Strife, a graduate-led, London based, journal on conflict interviews Kelsey Hoppe about Chasing Misery. To read the full interview, click here.

What is the central message of the book?

I don’t know if the book has a central message but I think that some of the themes that run through the book are vulnerability, empathy and compassion. The authors of a number of essays discuss the emotional toll the work takes on them and how they deal with it. Some of them are quite raw. When we see and experience things that are difficult we take those things inside ourselves and we have to process them in some way. You would either have to be incredibly callous or super-human to pretend that you can work with dead and dying people, people who have had their choices in life stripped away by war and disaster, have your friends and colleagues killed, and not have that affect you in some way. To not want to tell that story. Antjie Krog said that ‘we tell stories not to die of life.’ I think that’s true and I think that’s what we’re doing here. We’re telling our stories in order not to die of life.


Chasing Misery focuses specifically on the role of women in humanitarian responses. Why focus specifically on women?

I get asked this question a lot and I do really believe that men have contributed as much as women in humanitarian aid work. I also think, and wish, that more research had been done on the number of women involved in aid work. It’s a huge number. I’m guessing it’s well over half of those doing the work. Everyone brings something unique to what they do and I think women have a particular way of seeing and describing things. That is what I wanted to capture.


What are the unique challenges women face as humanitarian workers? Is being a woman advantageous in some situations?

Being a woman is certainly advantageous in certain circumstances and also a disadvantage in others. There are times and cultures in which a senior tribal elder just doesn’t want to talk to a young, white, woman to make decisions about his community’s future. Fair enough. I think we should respect that and not take it personally. If I was the Mayor of New York and half of the city was underwater and Japan sent me a huge amount of money and some 20-somethings with very little experience to fix it I would probably tell them to go get me some grown-up engineers. That said, it’s an incredible advantage at other times – especially in those same communities where men just can’t, or aren’t able, or don’t want to talk to women to get their perspective and hear their story.


What do you see as the most significant barriers humanitarian agencies face in mitigating the problems in places that they work?

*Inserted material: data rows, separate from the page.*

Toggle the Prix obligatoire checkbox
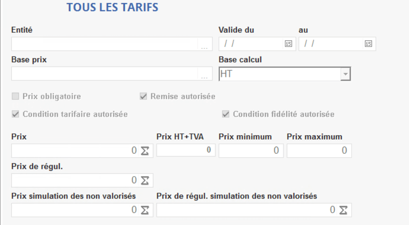This screenshot has width=409, height=225. click(15, 96)
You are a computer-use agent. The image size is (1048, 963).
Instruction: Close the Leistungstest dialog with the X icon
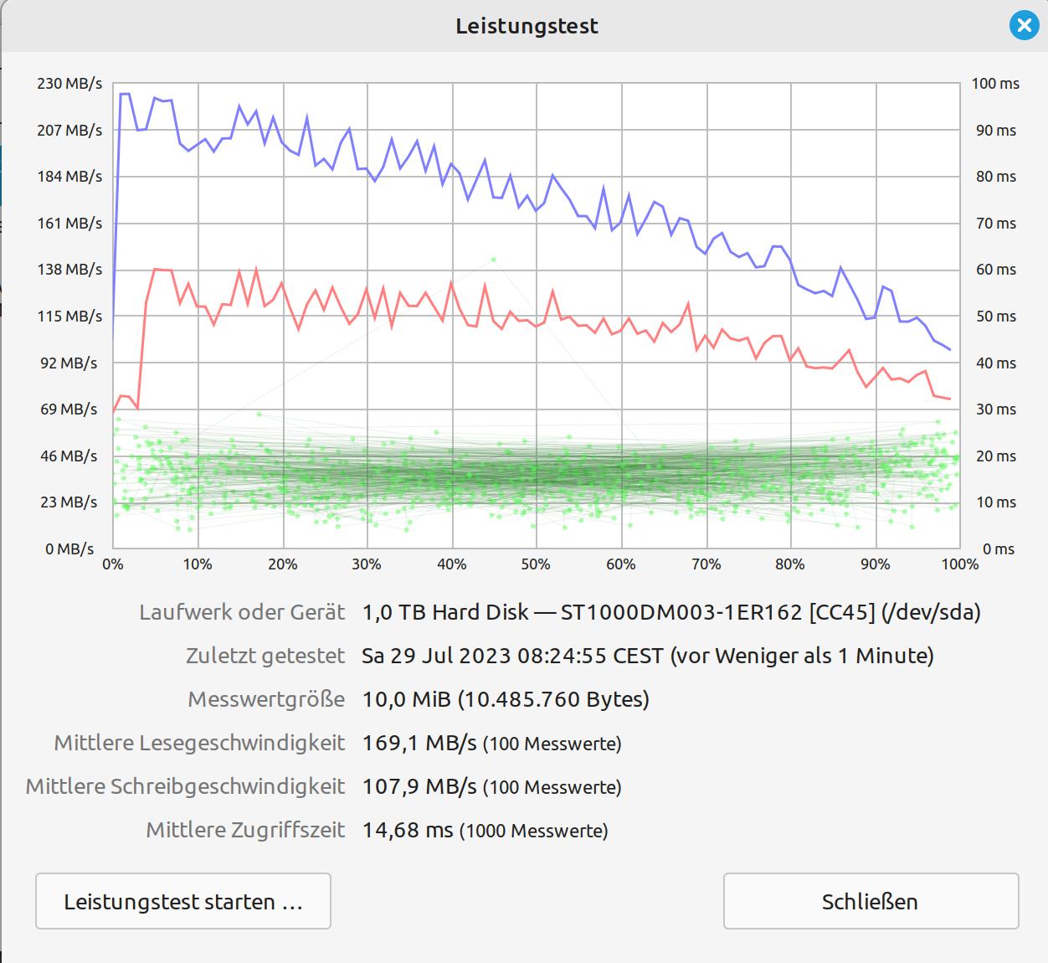pos(1023,26)
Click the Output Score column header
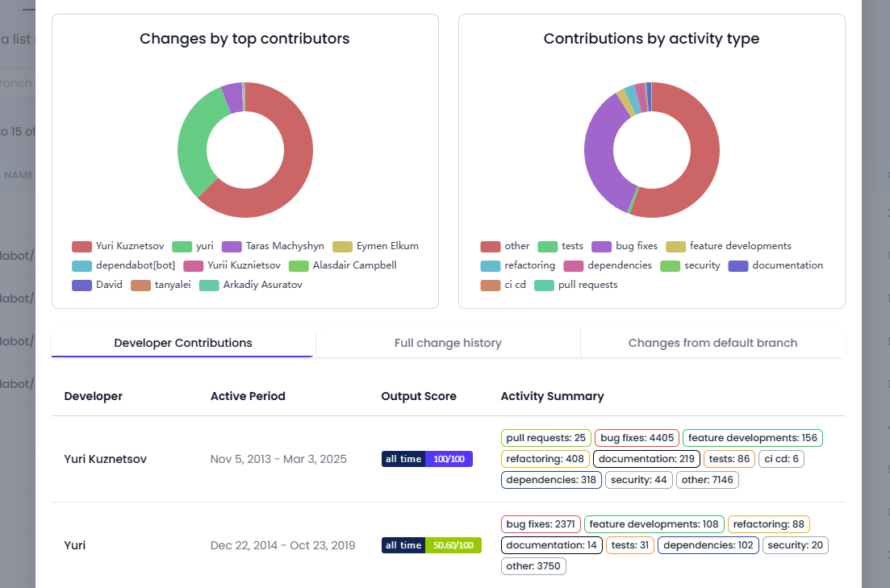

This is a tough one because it’s different in every place. And even in the same location it can vary from organisation to organisation. I would say overall though it’s the politicisation of humanitarian aid. It’s tying politics to alleviating suffering. When almost all the money that aid organisations receive is from a government with specific national interests toward another government it’s very hard to say the money isn’t tied to the interests of that first government or isn’t going to be manipulated by the interests of the recipient government. I think that humanitarian aid has tried very hard to stick to the principles of neutrality and independence in conflict and disaster but, as they say, ‘life is politics’. And politics makes aid dangerous for those who deliver it.